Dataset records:
## begin

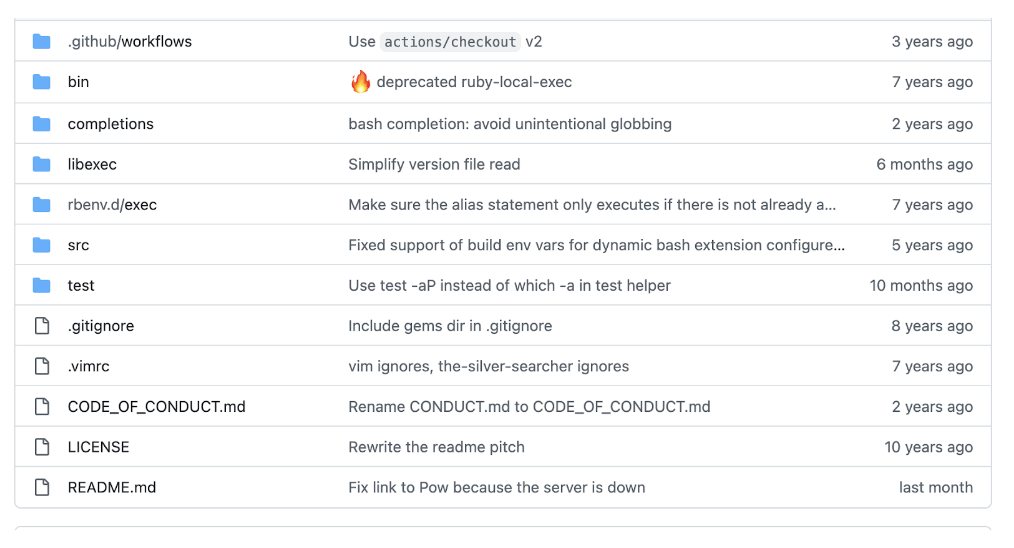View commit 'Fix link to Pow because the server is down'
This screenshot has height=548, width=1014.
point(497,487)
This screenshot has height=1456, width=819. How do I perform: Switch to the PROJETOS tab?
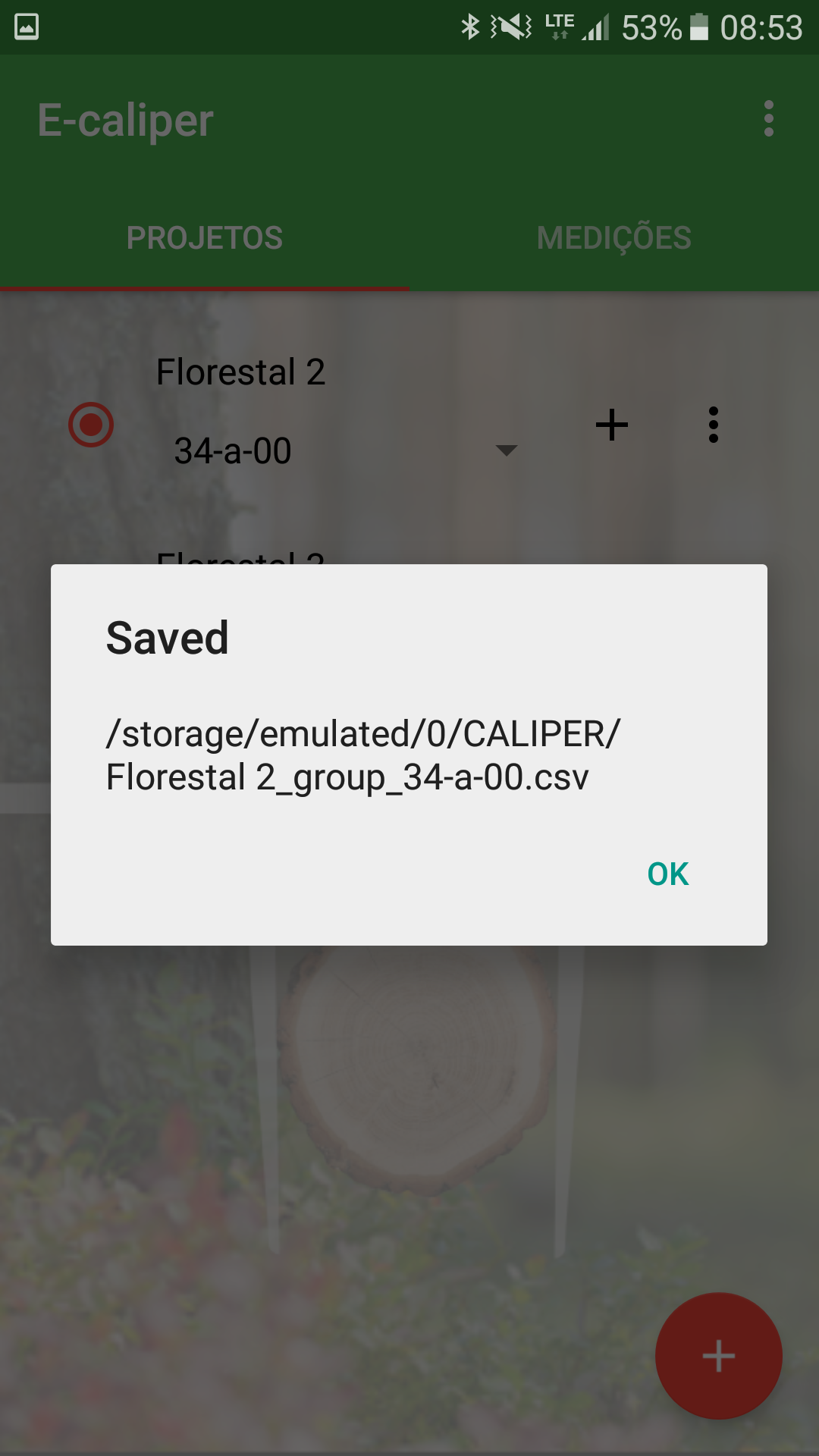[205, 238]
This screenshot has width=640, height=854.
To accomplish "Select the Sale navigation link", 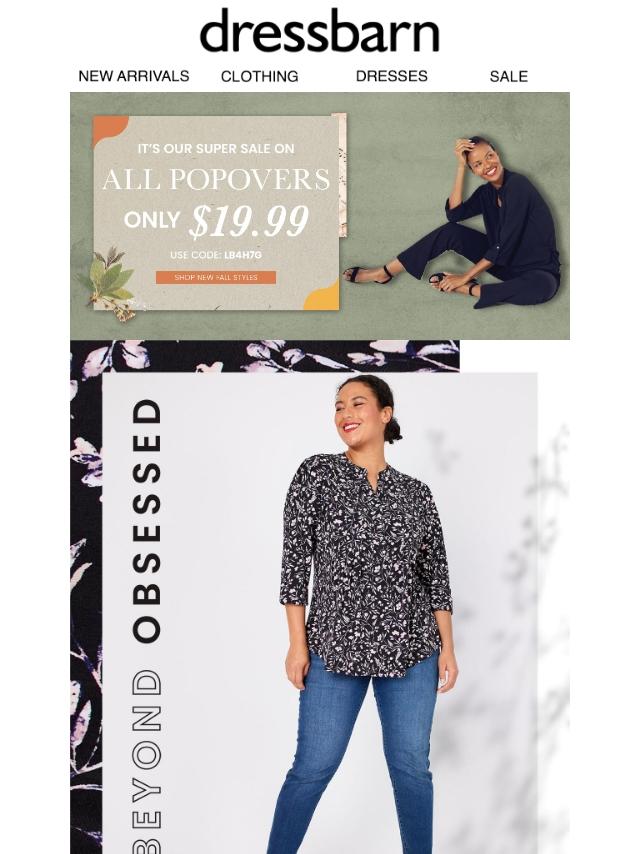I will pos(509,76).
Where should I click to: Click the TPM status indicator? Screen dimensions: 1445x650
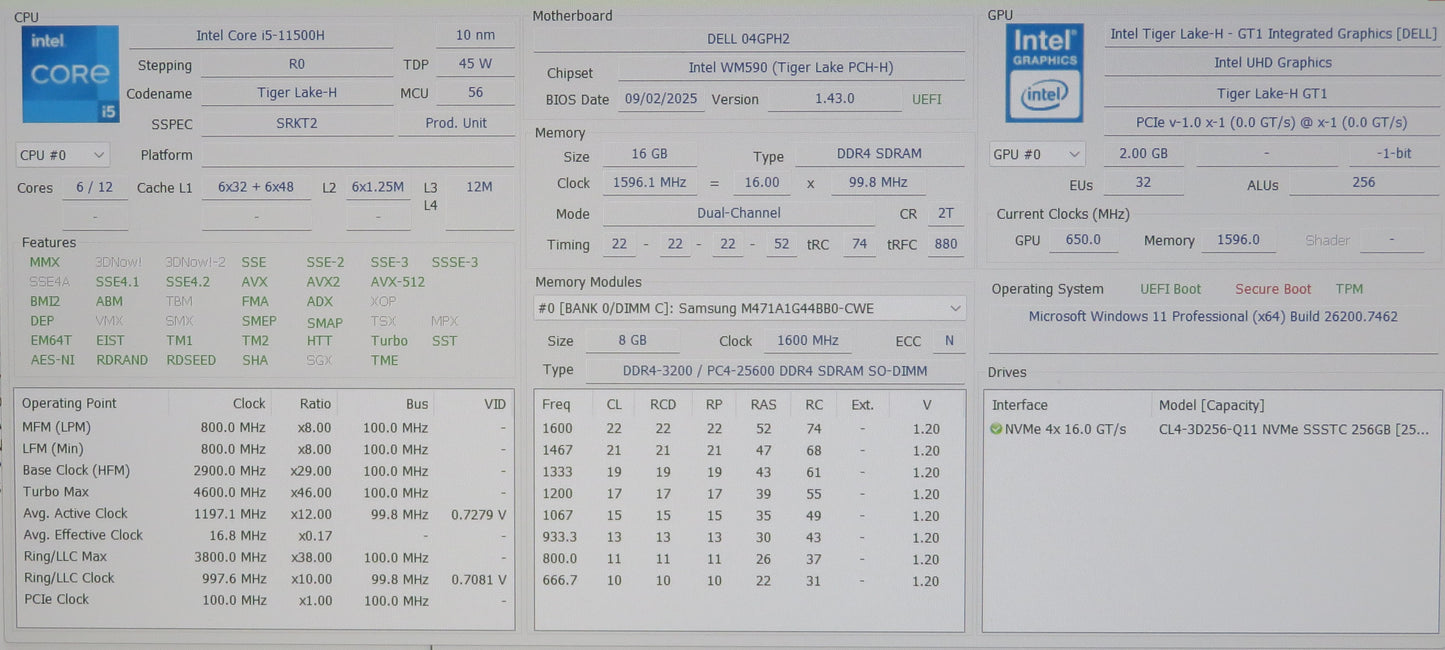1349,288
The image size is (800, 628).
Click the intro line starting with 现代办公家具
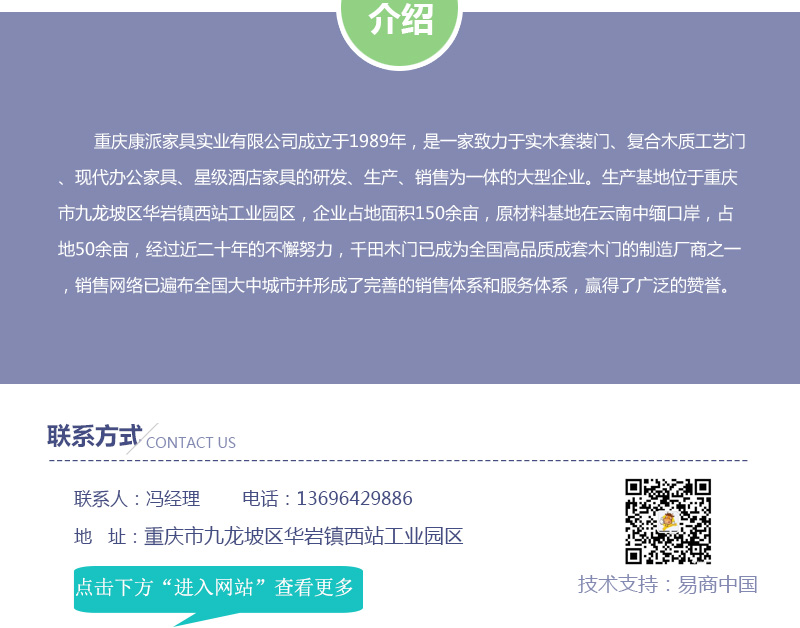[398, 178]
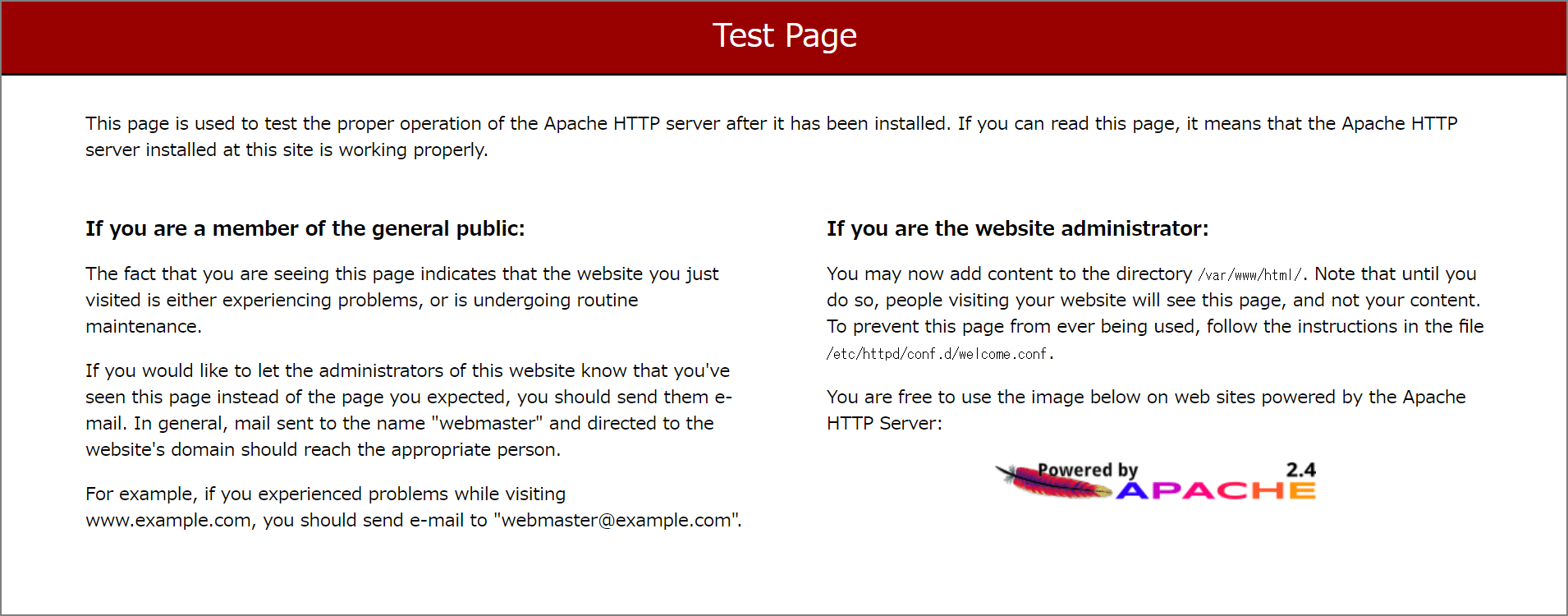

## end

Copy the records verbatim from the line containing "The image size is (800, 628)." through the end of the records, including both ends, and omit the pictures.

=== EXERCISE RESULT ===
The image size is (800, 628).
Click the intro line starting with 现代办公家具
[398, 178]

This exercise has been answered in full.